About this task:
Among the entries below, tally each line in which the word "width" is found, then state the tally alone.

Dataset content:
------------------------------------------------------------

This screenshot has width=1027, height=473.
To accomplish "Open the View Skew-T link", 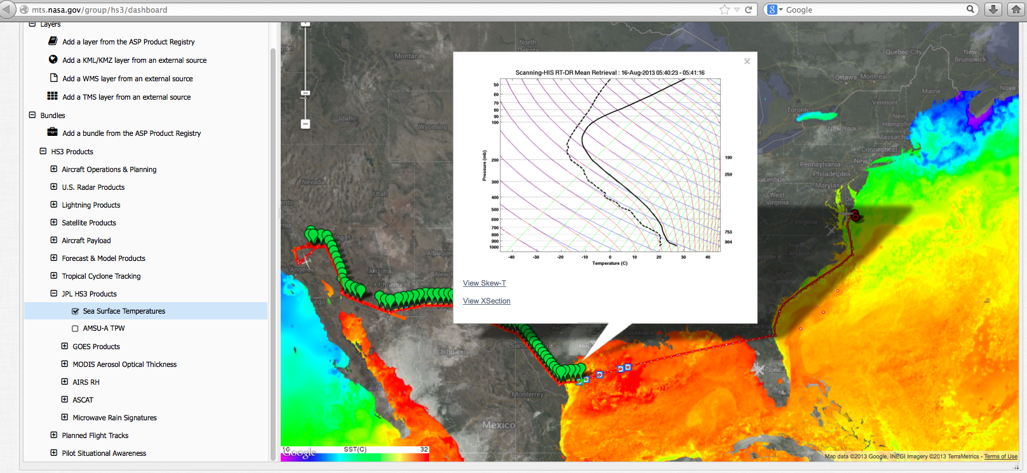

------------------------------------------------------------

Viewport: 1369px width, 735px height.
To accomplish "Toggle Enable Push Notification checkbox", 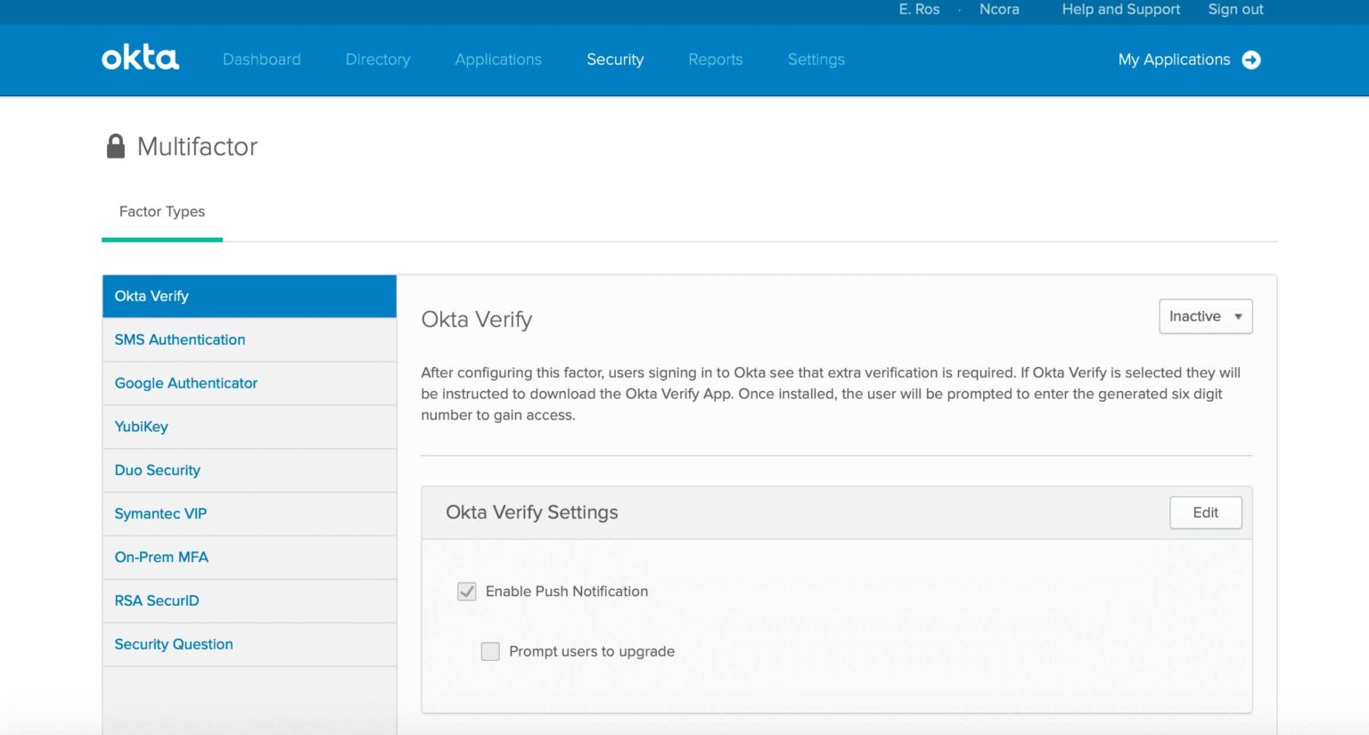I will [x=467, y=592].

------------------------------------------------------------

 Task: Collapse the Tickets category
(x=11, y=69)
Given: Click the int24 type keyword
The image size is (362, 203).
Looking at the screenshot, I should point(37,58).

------------------------------------------------------------

The answer:
2